Unlike LSA-I-131-MIBG, HSA-I-131-MIBG is produced by an Ultratrace methodology, or electrophilic iododesilylation [46]. This methodology constitutes a substantial improvement in the manufacturing of radiolabeled MIBG and prevents unlabeled or cold MIBG from being carried through from the production reaction to the final product. The final product is therefore highly specific, no-carrier-added I-131-MIBG. HSA-I-131-MIBG results in an increased cellular uptake of lethal radioactivity, approximately 100–200 times higher than that of LSA-I-131-MIBG [46]. Compared with LSA-I-131-MIBG, HSA-I-131-MIBG is less likely to saturate the NET and subsequently may cause fewer hormonal complications [46]. Table 1 compares LSA- and HSA-I-131-MIBG.

Table 1

Differences between LSA- and HSA-I-131-MIBG.

Characteristics	LSA-I-131-MIBG	HSA-I-131 MIBG
Manufacturing process	Simple isotope exchange methodology [47]	Solid phase precursor Ultratrace process [46]
Unlabeled MIBG in each dose	Large amount [46]	None [46]
Chemical mass of unlabeled amount of MIBG in a 500 mCi dose	~12 mg [46]	~0.2 mg [46]
Specific activity of final drug product	~1.59 MBq/μg (low) [44,46]	~92.5 MBq/μg (very high) [46]
Potential efficacy	Low levels of radioactivity delivered to tumor per dose [46]	High levels of radioactivity delivered to tumor per dose [46]
Potential safety	Excess cold MIBG and increased risk for cardiovascular issues [46]	No cold MIBG, low cardiovascular risk [46]

5. Patient Preparation

Patient time commitment and preparation, as well as potential side effects, are similar if one were to consider HSA-I-131 or LSA-I-131-MIBG therapy.

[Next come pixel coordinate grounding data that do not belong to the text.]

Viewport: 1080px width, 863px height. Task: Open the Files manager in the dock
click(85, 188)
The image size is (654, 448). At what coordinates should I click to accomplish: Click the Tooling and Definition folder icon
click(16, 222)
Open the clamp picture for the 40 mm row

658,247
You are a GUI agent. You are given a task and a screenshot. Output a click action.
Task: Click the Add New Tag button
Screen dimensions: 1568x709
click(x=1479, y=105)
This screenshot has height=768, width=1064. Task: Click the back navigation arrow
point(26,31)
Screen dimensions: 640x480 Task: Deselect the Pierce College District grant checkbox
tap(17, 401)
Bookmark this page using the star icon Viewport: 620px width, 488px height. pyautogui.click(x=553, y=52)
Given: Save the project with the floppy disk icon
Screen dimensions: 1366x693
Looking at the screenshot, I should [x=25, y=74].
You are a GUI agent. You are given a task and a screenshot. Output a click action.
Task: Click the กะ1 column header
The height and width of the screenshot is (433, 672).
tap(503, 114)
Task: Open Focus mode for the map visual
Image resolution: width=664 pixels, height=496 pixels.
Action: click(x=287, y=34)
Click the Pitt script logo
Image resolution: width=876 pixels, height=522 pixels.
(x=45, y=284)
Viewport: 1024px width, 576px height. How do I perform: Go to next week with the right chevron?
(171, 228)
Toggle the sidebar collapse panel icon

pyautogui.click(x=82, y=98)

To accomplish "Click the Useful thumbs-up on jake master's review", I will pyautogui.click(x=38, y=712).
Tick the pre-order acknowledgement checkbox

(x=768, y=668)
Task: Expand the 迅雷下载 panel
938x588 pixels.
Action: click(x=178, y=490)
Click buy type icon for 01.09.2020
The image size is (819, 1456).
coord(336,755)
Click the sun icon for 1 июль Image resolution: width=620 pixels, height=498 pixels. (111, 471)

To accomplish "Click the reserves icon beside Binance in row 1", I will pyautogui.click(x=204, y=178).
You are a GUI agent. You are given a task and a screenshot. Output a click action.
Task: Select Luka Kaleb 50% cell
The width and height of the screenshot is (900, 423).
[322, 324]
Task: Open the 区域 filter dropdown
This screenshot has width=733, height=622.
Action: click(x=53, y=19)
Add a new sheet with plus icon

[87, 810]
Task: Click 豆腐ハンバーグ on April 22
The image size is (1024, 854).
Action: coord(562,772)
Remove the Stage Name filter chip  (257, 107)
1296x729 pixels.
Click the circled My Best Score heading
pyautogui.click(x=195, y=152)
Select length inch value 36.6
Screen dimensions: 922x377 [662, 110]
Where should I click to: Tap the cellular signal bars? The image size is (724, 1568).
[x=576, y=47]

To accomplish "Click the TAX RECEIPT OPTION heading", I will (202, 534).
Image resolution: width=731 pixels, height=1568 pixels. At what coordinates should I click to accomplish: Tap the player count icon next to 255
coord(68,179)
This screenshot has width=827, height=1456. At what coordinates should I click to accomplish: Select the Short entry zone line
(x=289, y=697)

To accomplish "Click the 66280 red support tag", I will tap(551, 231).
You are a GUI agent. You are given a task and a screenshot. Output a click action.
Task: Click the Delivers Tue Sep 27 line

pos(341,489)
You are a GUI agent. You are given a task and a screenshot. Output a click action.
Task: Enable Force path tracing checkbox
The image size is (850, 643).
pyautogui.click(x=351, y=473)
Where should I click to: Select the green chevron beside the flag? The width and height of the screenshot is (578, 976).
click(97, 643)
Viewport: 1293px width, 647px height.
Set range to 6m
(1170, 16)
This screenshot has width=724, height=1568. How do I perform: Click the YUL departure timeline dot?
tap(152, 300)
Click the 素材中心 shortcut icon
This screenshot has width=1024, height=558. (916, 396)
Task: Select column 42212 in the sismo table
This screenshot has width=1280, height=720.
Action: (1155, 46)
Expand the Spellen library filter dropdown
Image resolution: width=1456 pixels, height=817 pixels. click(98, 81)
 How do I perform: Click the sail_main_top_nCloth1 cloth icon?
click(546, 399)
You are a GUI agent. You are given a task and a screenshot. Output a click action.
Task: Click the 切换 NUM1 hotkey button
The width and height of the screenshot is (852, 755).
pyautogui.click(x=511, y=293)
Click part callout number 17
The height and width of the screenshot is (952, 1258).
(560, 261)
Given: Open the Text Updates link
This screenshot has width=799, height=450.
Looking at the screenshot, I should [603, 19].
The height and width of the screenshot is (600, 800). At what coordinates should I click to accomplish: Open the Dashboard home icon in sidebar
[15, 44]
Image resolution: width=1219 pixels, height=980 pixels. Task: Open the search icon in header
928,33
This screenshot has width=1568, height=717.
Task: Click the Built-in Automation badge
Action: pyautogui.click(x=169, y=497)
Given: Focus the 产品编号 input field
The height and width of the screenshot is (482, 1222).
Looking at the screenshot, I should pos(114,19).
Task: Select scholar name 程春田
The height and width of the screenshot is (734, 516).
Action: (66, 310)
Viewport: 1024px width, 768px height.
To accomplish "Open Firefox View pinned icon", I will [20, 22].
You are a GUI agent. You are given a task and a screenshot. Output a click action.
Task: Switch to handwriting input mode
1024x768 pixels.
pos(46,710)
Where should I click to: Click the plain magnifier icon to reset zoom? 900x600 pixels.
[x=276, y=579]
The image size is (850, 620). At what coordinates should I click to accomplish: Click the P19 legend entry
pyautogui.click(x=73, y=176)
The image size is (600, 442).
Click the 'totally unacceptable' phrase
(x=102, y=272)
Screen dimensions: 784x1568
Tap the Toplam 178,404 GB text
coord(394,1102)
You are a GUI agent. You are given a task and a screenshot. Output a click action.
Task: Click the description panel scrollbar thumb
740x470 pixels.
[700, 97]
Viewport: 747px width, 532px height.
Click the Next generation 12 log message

Appropriate instruction is a vital component for successful therapy, and the clear communication of the timelines, preparatory steps, and side effects/risks of treatment is crucial. For the dosimetry phase, patients need to be aware of the three separate visits to the nuclear medicine department (day of infusion with subsequent imaging, 1–2-day imaging, and 2–5-day imaging). The dosimetry imaging is comprised of planar whole-body scans, each of which take approximately 30–45 min. Treatment occurs between 7 and 14 days following the dosimetric evaluation; the time gap allows for the manufacture and shipment of the treatment activity. This therapy requires hospital admission, and patients should plan for an inpatient stay of up to seven days for radiation safety precautions.

Patient preparation includes screening for the use of medications that may interfere with dosimetry calculations or treatment efficacy [48]. Drugs that reduce catecholamine uptake or deplete catecholamine reserves should be discontinued for at least five half-lives prior to dosimetry through at least seven days after therapy. The medication list is rather lengthy and includes certain blood pressure medications, antidepressants, tramadol, and decongestants (pseudoephedrine). Of note, contraindicated blood pressure medications include the combined alpha/beta blocker labetalol and calcium channel blockers. In addition, some over the counter botanicals such as St John’s Wort and yohimbine are also contraindicated. Patients should stay well hydrated during this therapy with fluid intake of at least 2 L per day beginning at least one day before and continuing at least one week after treatment. Given that the primary elimination route of therapy is via urinary excretion, adequate hydration will reduce radiation dose to the nontargeted organs. Because of the potential nontargeted uptake of I-131-MIBG within the thyroid gland, patients receive a thyroid blocking agent (potassium iodide) beginning one day before the treatment administration and continuing for 10 days following dosing [48].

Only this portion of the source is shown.